Vegetable Double Cropping

Friday, July 2nd, 2010

Gordon Johnson, Extension Vegetable & Fruit Specialist;

I have been asked several times in the last two weeks about double cropping vegetables. The following are some considerations in double cropping.

Crop residue management is critical in order to get a good seed bed for the double crop vegetable. Make efforts to spread and incorporate residue evenly. Heavy areas of incorporated straw or vine will lead to crop variability. Incorporation of high carbon materials such as small grain straw can lead temporary nitrogen deficiencies. Therefore, extra nitrogen fertilizer will be needed to speed decomposition of heavy straw residue. In contrast, green materials such as pea vines will not cause nitrogen tie-up and will rapidly decompose. It is advised to allow some time (minimum 5-7 days) for residue decomposition before planting the next crop.

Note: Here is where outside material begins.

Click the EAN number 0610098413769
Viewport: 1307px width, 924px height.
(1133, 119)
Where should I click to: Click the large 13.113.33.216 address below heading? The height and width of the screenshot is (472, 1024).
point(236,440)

Allelopathic responses (toxic reactions) in the double crop planting have been found in certain cases when planting has occurred immediately after incorporation of residues. One example has been with pea vines. Fresh pea residues have been shown to release pisatin, a chemical which can inhibit the germination and seedling growth of some seeds. Allowing residue to dry before incorporation, moldboard plowing fresh residue so it is out of the germination area, or waiting for a period of time to allow incorporated residue to decompose and the pisatin to break down before replanting (7 or more days) would reduce the risk of this allelopathic reaction affecting following double-cropped vegetables.

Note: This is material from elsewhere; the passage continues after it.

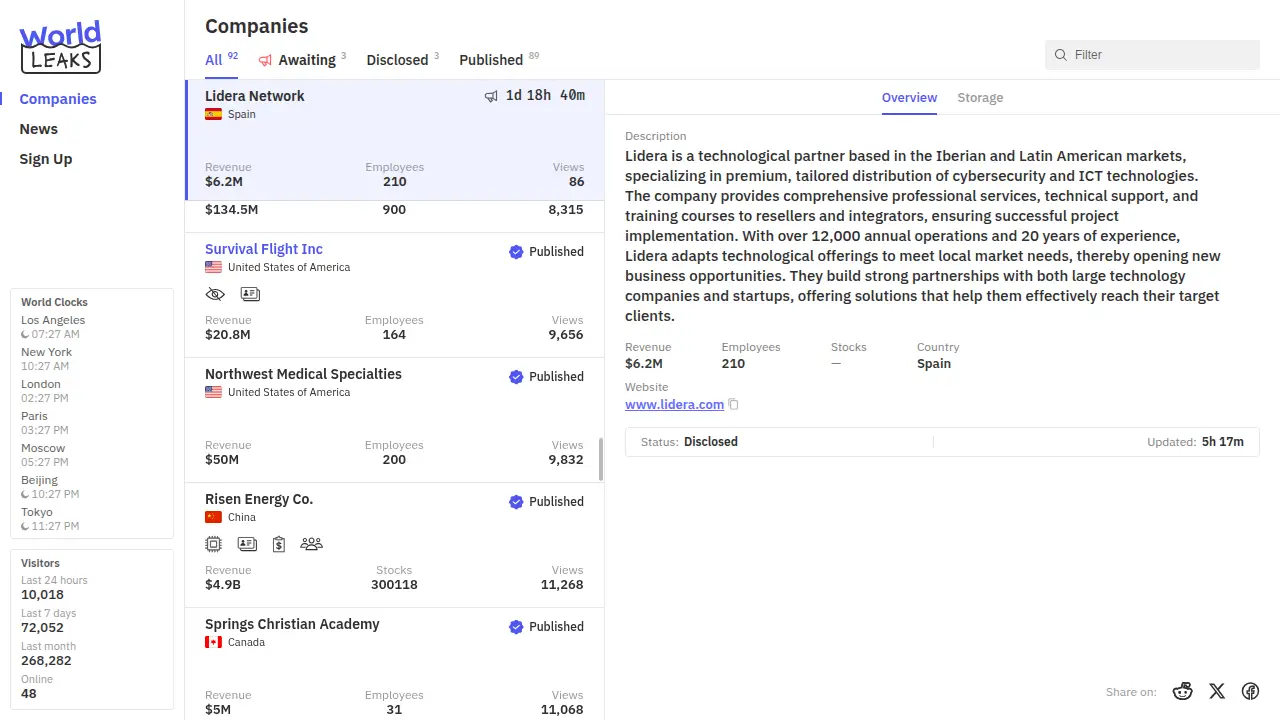Focus the Filter search field

pyautogui.click(x=1160, y=55)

Pay close attention to herbicide plant back restrictions for vegetable double crops. Low rates (0.5-0.75 lbs) of atrazine are often used in sweet corn and this normally does not affect subsequent plantings. However, higher rates can damage the double crop planting. Mesotrione (Callisto, component of Lexar and Lumax) which is used in sweet corn has significant replant restrictions to many vegetables as do topramezone (Impact) and tembotrione (Laudis), also labeled for sweet corn. Command, Reflex, and Pursuit are examples of other common herbicides with significant plant back restrictions. Check the Delaware Commercial Vegetable Production Recommendations book and the specific herbicide labels for appropriate waiting periods and crops rotational restrictions.